The young event and arena eventing classes run like clockwork too. The entries for the opening young event horses are divided into groups of three, and trot and canter on both reins, as directed by the commentator, while the three judges score their movement and way of going.

In the same arena, a show jumping course is set up. One combination completes it while the other two entries wait in a corner. Then judges, horses, riders and spectators - many duly recording their horses performance via smartphones - all move to the second arena where an indoor cross-country course has been set up for the third phase.

And so on with each group of three until the prizewinners of the day’s first competition are announced. It runs like well-oiled clockwork.

During a break between classes, there’s time to visit the immaculate stabling complex where plaques on one wall count down the Hanoverian Stallion of the Year titleholders through the decades.

These include the current titleholder Perigueux, (stationed 80kms away at the state stud in Celle), Argentinus, For Pleasure, Stakkato Gold and a thoroughbred: Lauries Crusador back in 2006.

Photos of Hanoverian greats from the early 20th century up to Michael Jung’s pair of Star Connection and of course Chipmunk FRH line the walls too.
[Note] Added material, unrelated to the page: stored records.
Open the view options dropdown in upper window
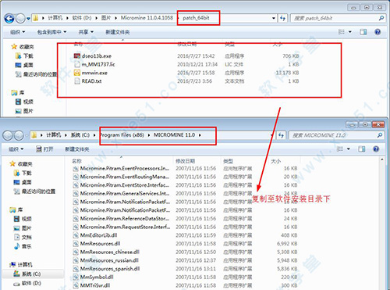390x290 pixels. [x=350, y=32]
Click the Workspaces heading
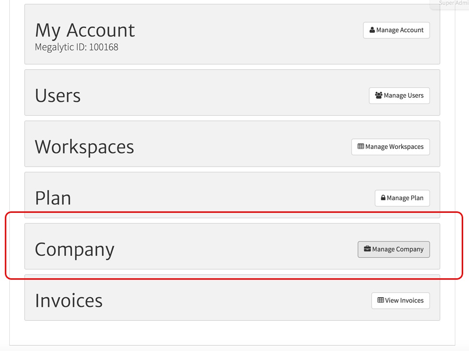Screen dimensions: 469x351 coord(84,146)
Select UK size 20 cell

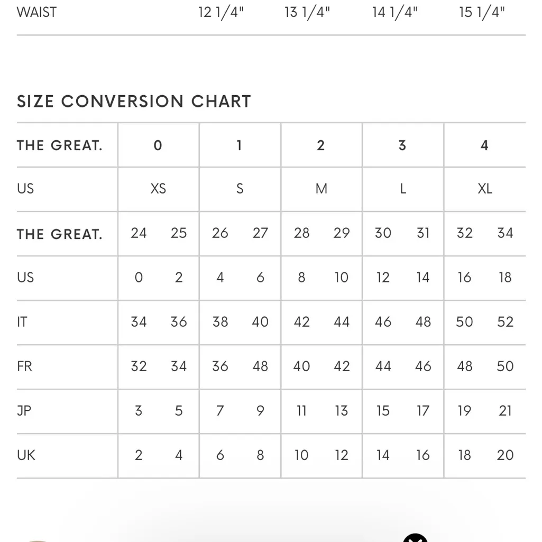pyautogui.click(x=505, y=455)
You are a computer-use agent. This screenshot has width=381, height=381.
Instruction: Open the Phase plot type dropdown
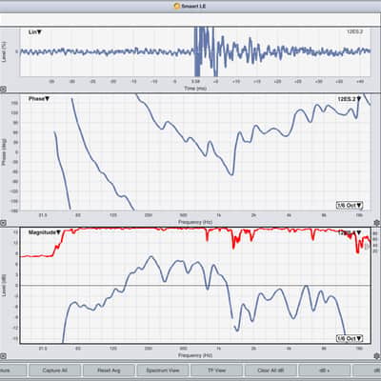click(39, 99)
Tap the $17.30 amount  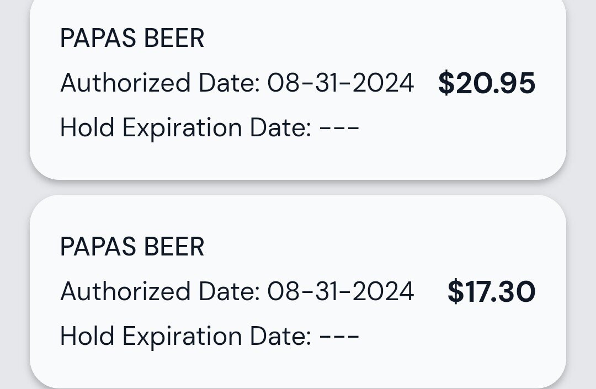point(491,292)
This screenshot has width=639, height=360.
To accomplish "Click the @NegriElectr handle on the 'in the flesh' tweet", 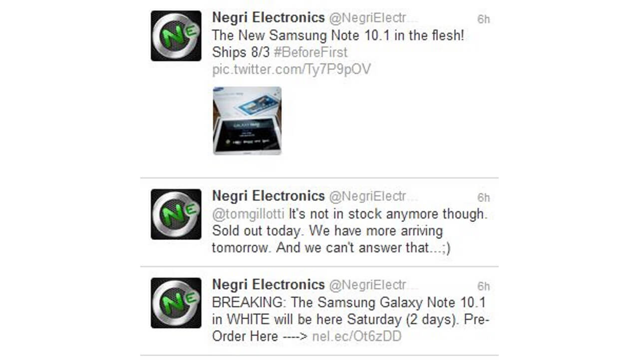I will (x=373, y=18).
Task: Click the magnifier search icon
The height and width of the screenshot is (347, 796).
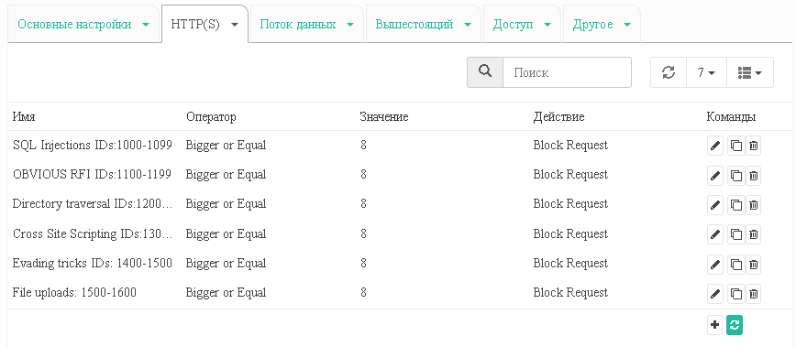Action: 485,72
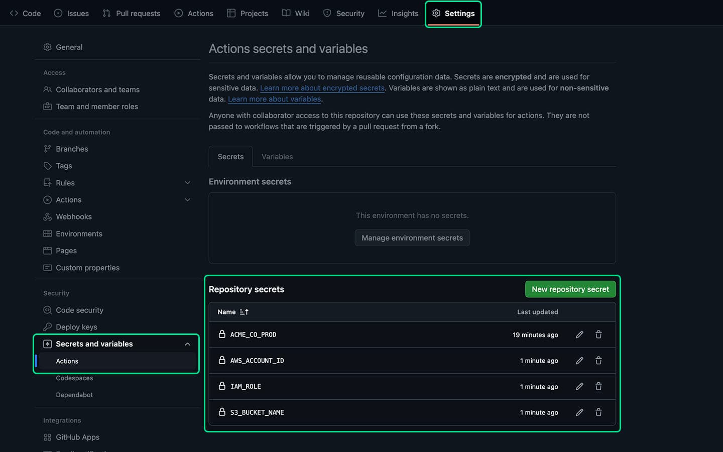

Chipmunk was bred locally and his dam Havanna was the Hanoverian Mare of the Year two years ago, a title first held in 2007 by Famm, the dam of recent loss, Shutterfly.

Format

The introduction of short format eventing surfaces during Ulrich’s Dublin Horse Show memories of “a great horseman. Two times I was invited as a judge and I met Ronnie McMahon there. The first time, I had to judge the dressage for the young event horse class. That has to be 20 years ago.

“Ronnie was really angry with the Germans because it was the time the eventing format was changed and now the best dressage horses are the best event horses. And the Irish didn’t see that [change] will come.

“After the prizegiving, Ronnie asked me ‘And did the best eventer win?’ And I said, ‘No, but you will learn fast from the Germans when the best dressage horse will make the best eventer!’ It was just a joke and then we had a big discussion!”

What about that theory that the short format was changed to suit warmblood types? “I think there could be an argument for that but that is not the main reason. It was to make the sport safer.”

Like many Germans, Ulrich Hahne is refreshingly direct and upfront. And he loves his job. “It’s more than a job, it’s my passion. Horses are my passion. I like the horse people because they’re honest and direct with you about what they like, what they don’t like and what they think. Not everyone is honest every time.”

It’s been an insightful visit and still time to fit in a second visit to the fascinating Deutsches Pferdemuseum. Outside the museum entrance, someone had placed a lit candle on the base of Tempelhüter’s statue. Less reverentially, there’s an empty Heineken bottle left there too. A passer-by ‘Tsssks’ loudly and whisks it away.

Littering is a huge no-no in Germany, not least of all near an iconic statue in the heart of ‘Rider City’: Verden.